차이는 극적이다. 첫 번째 프롬프트는 모델에게 입력에서 최종 결과까지 한 번에 점프하라고 요구한다. 두 번째 프롬프트는 다섯 번의 짧은 점프를 밟게 한다. 각 점프의 난이도가 낮아지니, 전체 결과의 품질이 올라간다.

층위 2: 에이전트 설계에 단계를 내장하기

프롬프트 수준을 넘어서면, 작업 흐름 자체에 단계를 구조화할 수 있다. AI 에이전트를 설계할 때 하나의 거대한 프롬프트로 모든 걸 처리하는 대신, 각 단계를 별도의 호출로 분리하는 것이다.

# 단일 호출: 모든 걸 한 번에
response = model.generate("시장 조사를 해서 보고서를 만들어줘")

# 다단계 파이프라인: 각 단계를 분리
step1 = model.generate("조사 목적과 핵심 질문 3가지를 정리해줘")
step2 = model.generate(f"다음 질문에 대해 조사해줘: {step1}")
step3 = model.generate(f"조사 결과를 표로 구조화해줘: {step2}")
step4 = model.generate(f"이 표를 바탕으로 보고서 초안을 써줘: {step3}")
step5 = model.generate(f"초안을 검토하고 빠진 부분을 보완해줘: {step4}")
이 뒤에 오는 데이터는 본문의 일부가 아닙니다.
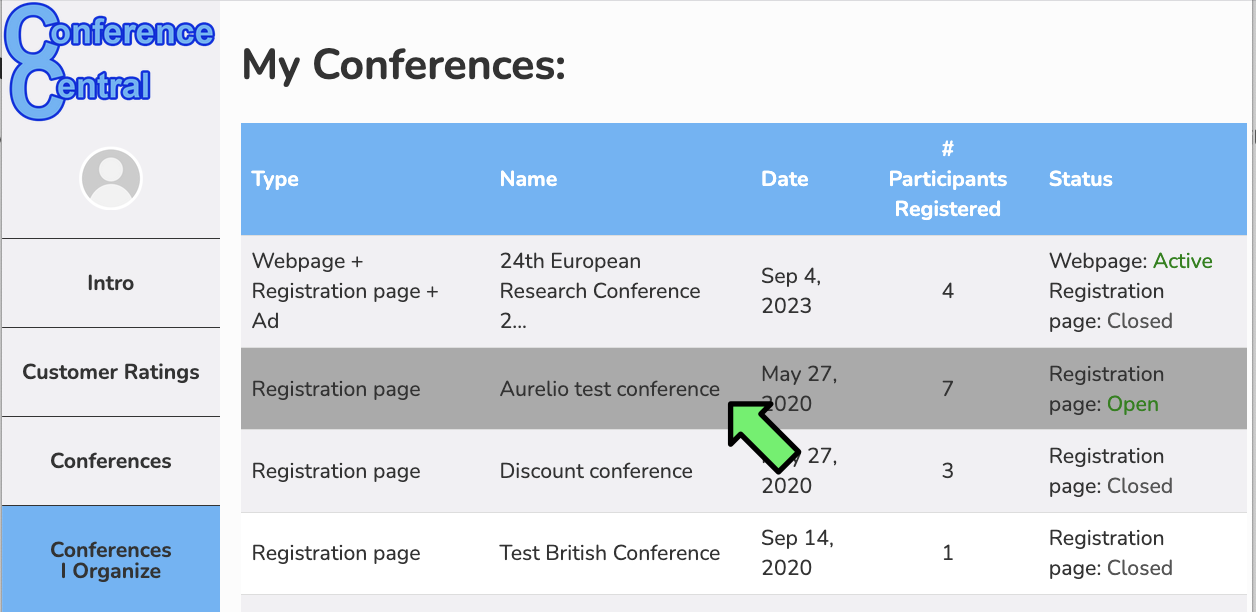Screen dimensions: 1256x612
Task: Open the Discount conference entry
Action: tap(596, 471)
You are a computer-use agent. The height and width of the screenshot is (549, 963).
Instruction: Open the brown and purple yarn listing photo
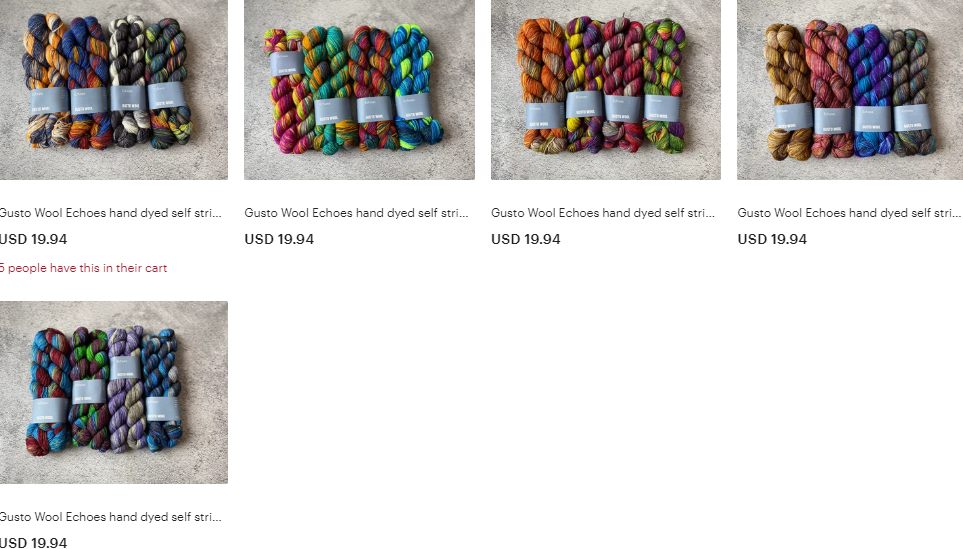point(850,90)
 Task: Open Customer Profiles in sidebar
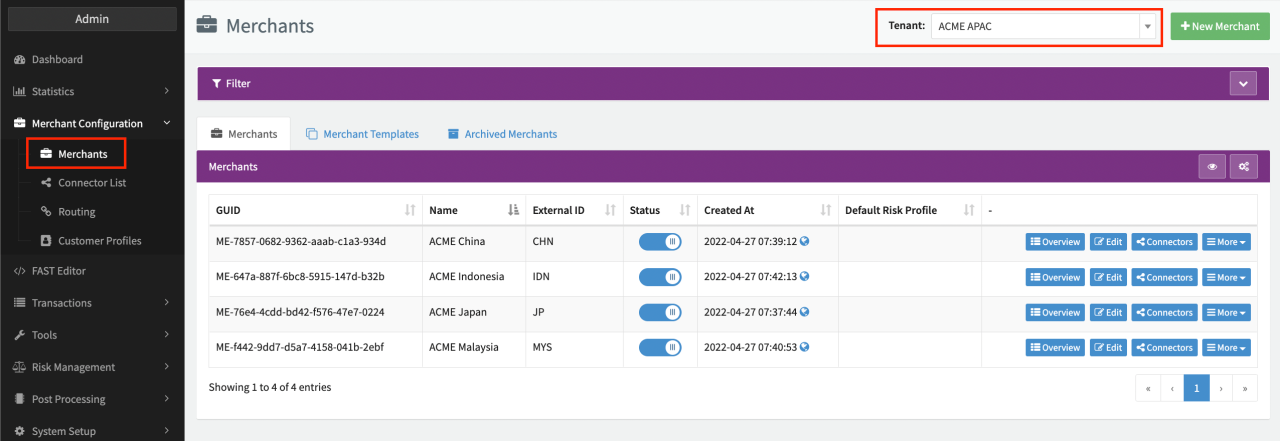[x=99, y=241]
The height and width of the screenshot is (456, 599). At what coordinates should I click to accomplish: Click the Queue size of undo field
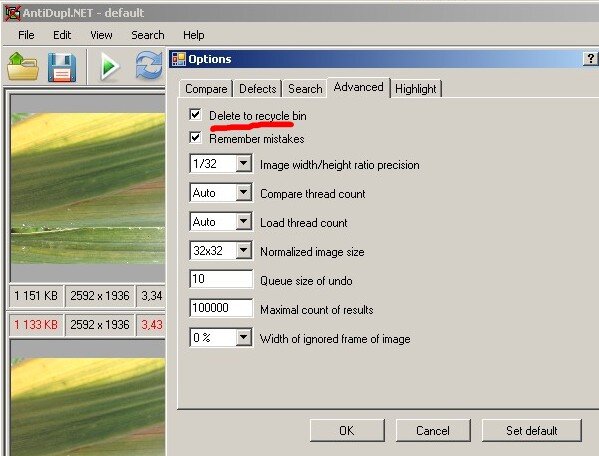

이 방식은 단순히 프롬프트를 잘 쓰는 것을 넘어, 일을 어떻게 분해할 것인가를 설계하는 일이다. 그리고 이 설계 능력은 AI가 대신해 주지 않는다. 일의 구조를 가장 잘 아는 사람이 해야 하는 일이다.

층위 3: 사람의 사고 습관 자체를 바꾸기

가장 깊은 적용은 AI와 무관하게 작동한다. 복잡한 의사결정 앞에서 "일단 해보자" 대신 "잠깐, 이걸 세 단계로 나누면 뭐가 되지?"라고 스스로에게 묻는 습관이다.

이 세 층위는 서로 독립적이지 않다. 사람이 일을 잘 쪼개는 습관을 가지면 AI에게 주는 지시도 자연스럽게 단계적이 된다. AI의 결과물이 좋아지면 사람은 더 복잡한 작업을 맡기게 되고, 그러면 더 정교한 분해가 필요해진다. 선순환이 생기는 것이다.

06 / 주의사항단계별 사고가 만능은 아니다

여기까지 읽으면 "모든 문제에 단계를 밟으면 되겠구나"라는 결론에 이를 수 있다. 하지만 최근 연구는 좀 더 복잡한 그림을 보여준다.

2025년 Wharton의 Generative AI Lab에서 발표한 보고서는 흥미로운 발견을 담고 있다. 최신 추론 모델(o3, Claude 등)에서는 CoT 프롬프팅의 추가 효과가 줄어들고 있다는 것이다. 이유는 간단하다. 이 모델들은 이미 내부적으로 단계별 사고를 수행하도록 훈련되어 있기 때문에, 사용자가 밖에서 한 번 더 "단계별로 생각해"라고 말하는 것이 중복이 되는 것이다.

효과가 큰 경우
비추론 모델(GPT-4, Claude Sonnet 기본 모드)에 산술·논리 문제를 시킬 때. 복잡한 다단계 작업을 에이전트로 분리할 때. 사람이 복잡한 의사결정을 구조화할 때.
효과가 작은 경우
이미 추론을 내장한 모델(o3, Claude Extended Thinking)에 단순 질문을 할 때. 직관적 판단이 더 적합한 창의적 작업. 단계를 밟는 비용이 작업 자체보다 클 때.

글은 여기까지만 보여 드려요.